Before I start detailing my email trickery, I’ll ask you to go turn a few things on in GMail. The first is Reply and Archive, in the Labs section (look for the nifty beaker) which changes your standard Send to a button that archives the original email conversation. This one is invaluable and it alone will save you a lot of time. When a reply comes in to the convo, it automatically gets un-Archived and is back in your inbox. The second is Hide Read Labels, also in Labs. This will enable you to use more labels than you might otherwise. While researching this, I decided to try Nested Labels too, for more granularity. Lastly, Title Tweaks, which puts your unread count first in the title, making your tab or minimized icon more informative.

Starting with social media. OK, I like to know when someone comments on my posts. I like to know when Facebook has a new message for me. I like to know when friends add me, when conversations I am in get new hits, and when basically anything happens. The trick is that these emails will all come from the same place. I lump them, using filters, into a single Social label and let them come pouring in. When I have acted on the ones I want to, I simply hit the label on the left, Select All, delete. Poof, gone. That’s a third of my email  out the door right there. I have a separate one, skipping the inbox as below, for Professional Networking(eg LinkedIn).

Next, I have what I call “AutoInfo”. Do I want to read every time a spambot makes a (ultimately worthless) account on my blog? Not really. I’ll process it in batches, later. Why work onesy-twosy when you can go wholesale? Likewise things like site stats. These labels get a filter too, but this one has more elegance- I enable the Skip Inbox flag. This way, I can keep these around for when I want to spend a minute on them without having them in my face all day. When it’s time to peruse, I hit the label, look at what I want, Select All and Mark As Read(skipping the inbox = Archive). I do the same with mailing lists, though those I tend to Delete. I have another for Offers- places I sign up that dish specials and deals. Boom boom boom, done- that’s another lump gone with minimal effort and they never even hit my inbox to begin with.

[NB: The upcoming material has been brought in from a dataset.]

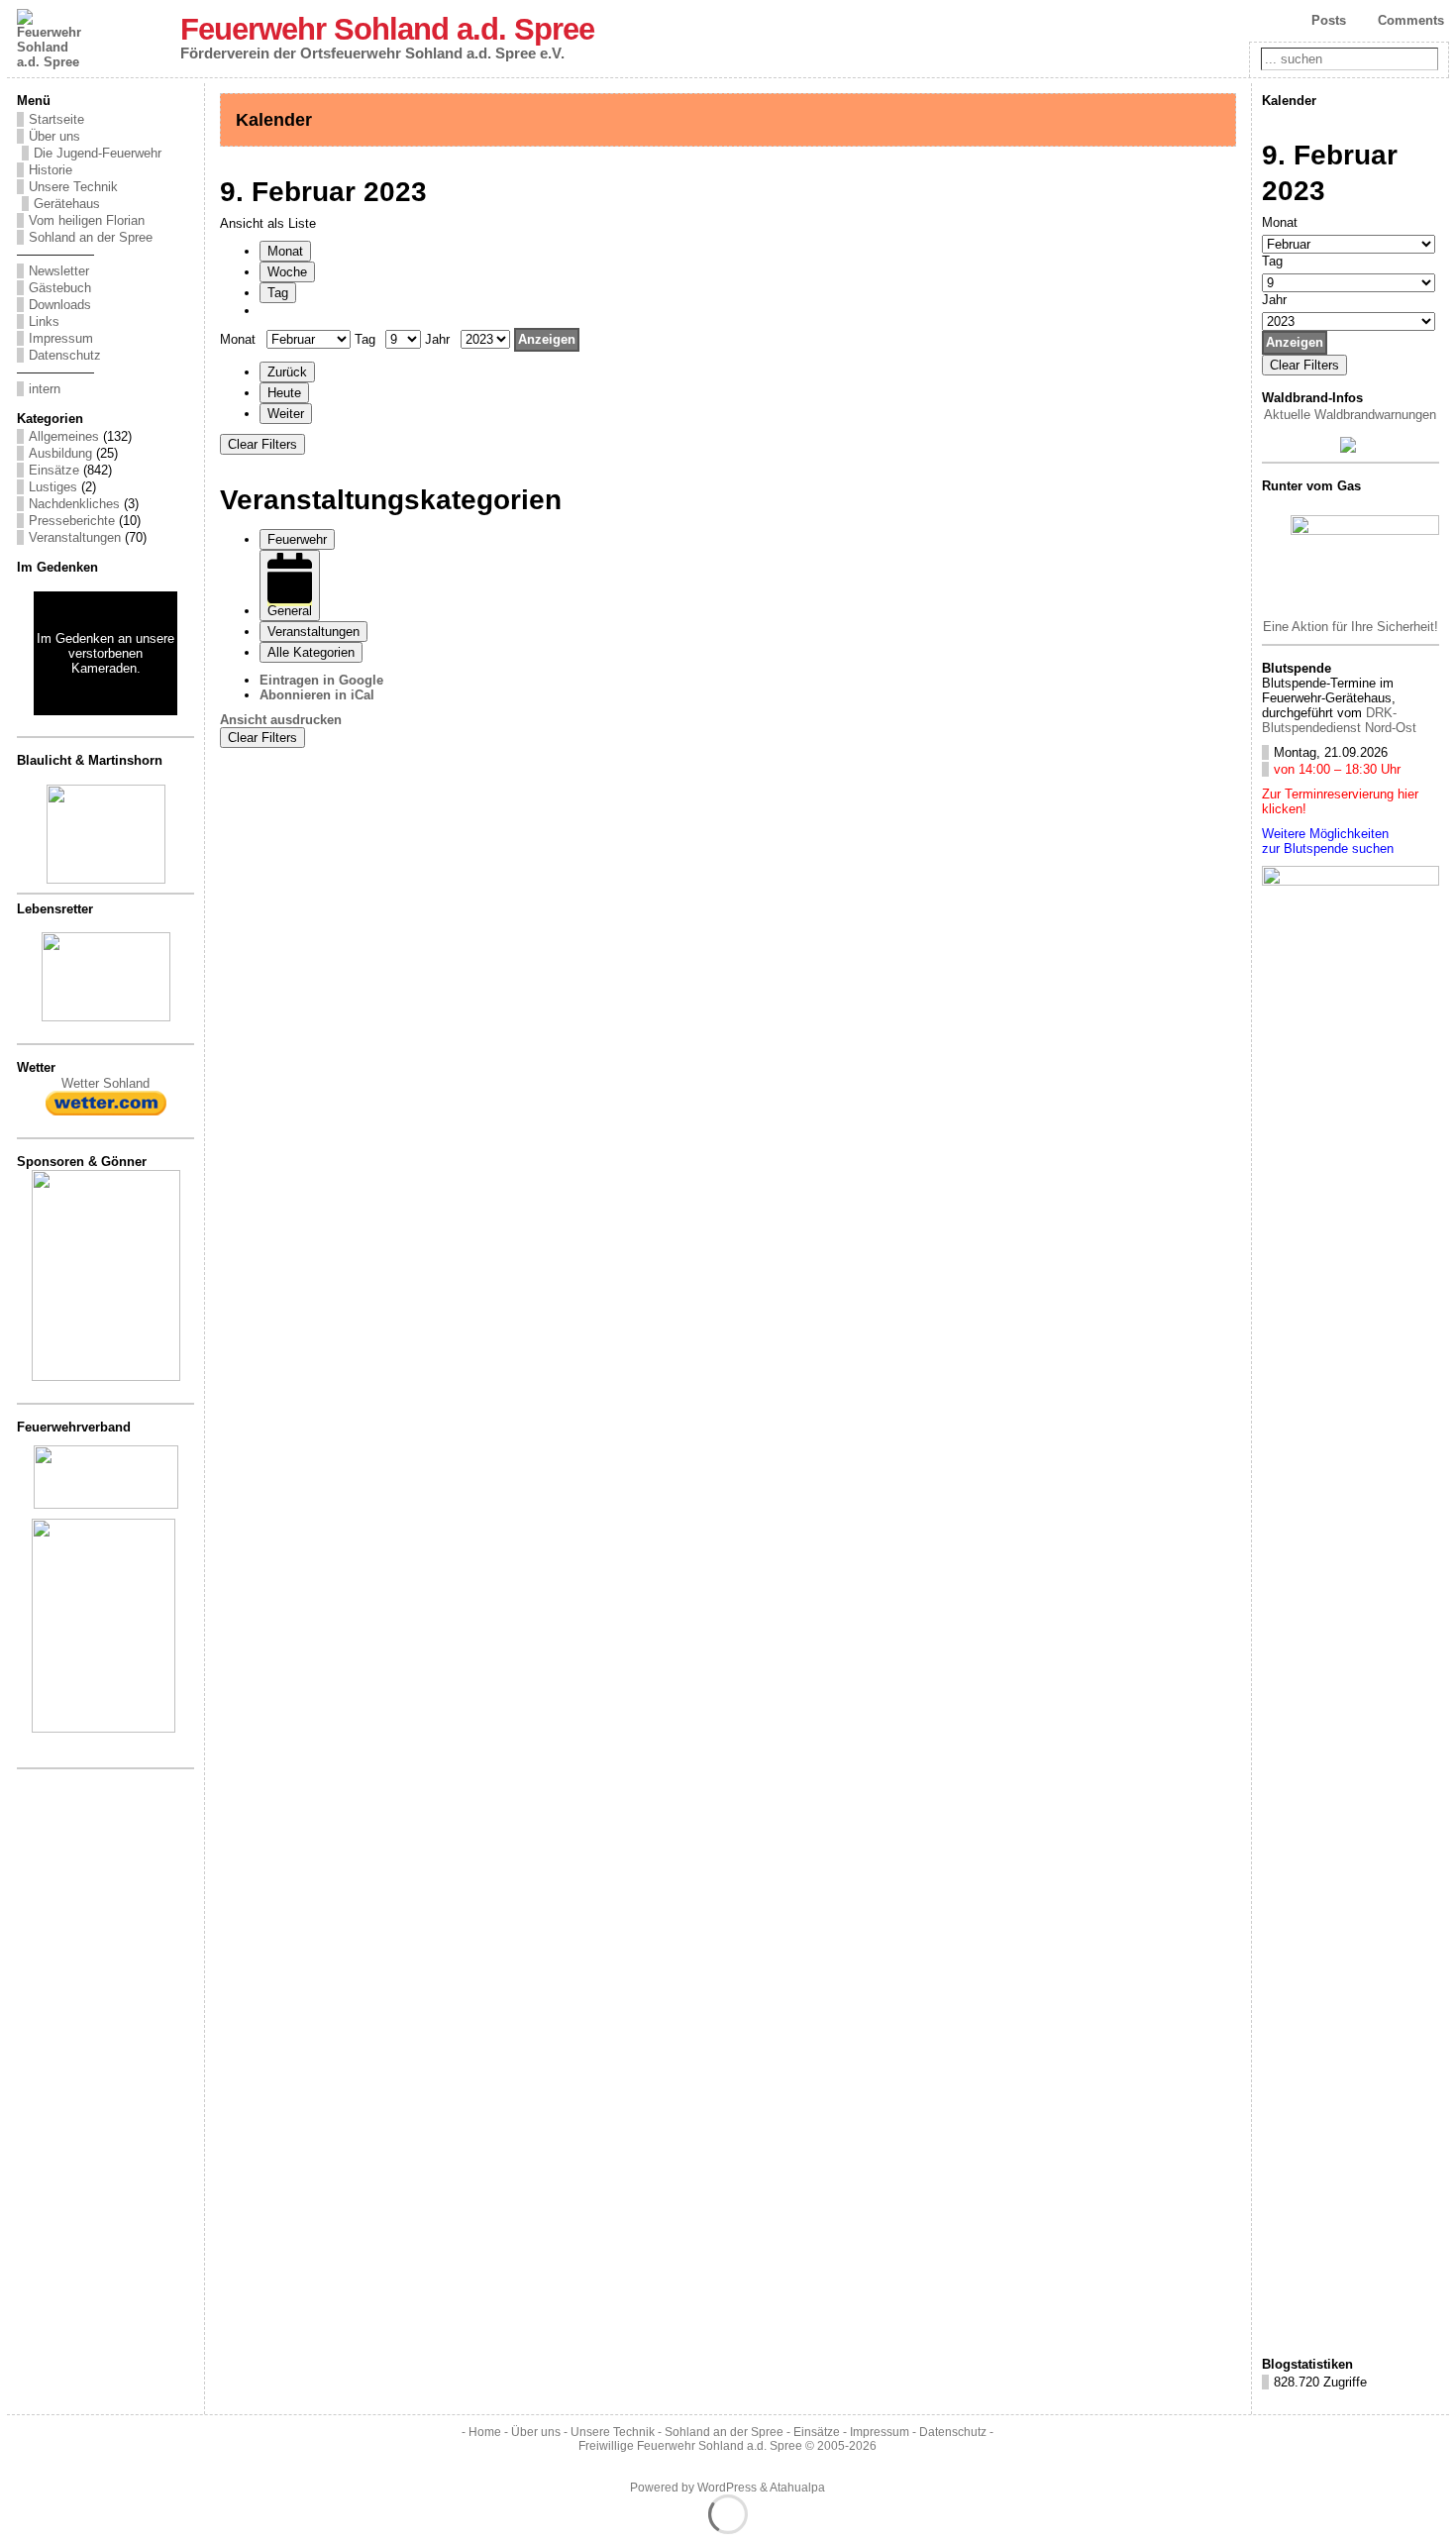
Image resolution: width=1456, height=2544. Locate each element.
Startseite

I have a Business label for my bills, service notifications, statements, and assorted stuff of that ilk. This one actually gets some care applied to it. I hit the label when I have time to go through it, handle what I can/want to immediately, and add another label(FollowUp) to the ones I can’t handle now. Then I go down the list checkmarking what I want to delete. I delete that and archive the rest. Now the things that need later attention for whatever reason (eg can’t pay that now, want to crosscheck that at home, etc) are all lumped in a separate label, fit for later batch processing.

After all of that is done, then I have personal correspondence and spam generally. I mark the spam as such, training the GMail spam detection in the process, and reply-and-archive, archive, or delete personal correspondence and before you know it I have a clean and clear inbox with a few tasks lumped in a folder and email searchable in the archive for the things I care about.

Now I’ll wrap up with the big cheat: the email DMZ. This is a last-resort panic button. It’s crappy and a bit of a lie but a very comforting one and something you should definitely do once you have your filters set up and you are trying to reach inbox independence. Use the labels you have set filters for (when you set them, make sure to Apply to xx Conversations Below) to handle the bulk as we talked about above. Then, make the label and select everything in your inbox. Label it DMZ, and archive it. Congratulations, you are at Inbox Zero (kind of). Keep on top of the incoming email, and process the DMZ in lumps as you get time. Eventually, it will be gone and you will have a shiny clean inbox.

These tools have helped me wrangle some sanity into my life. I hope they help you too!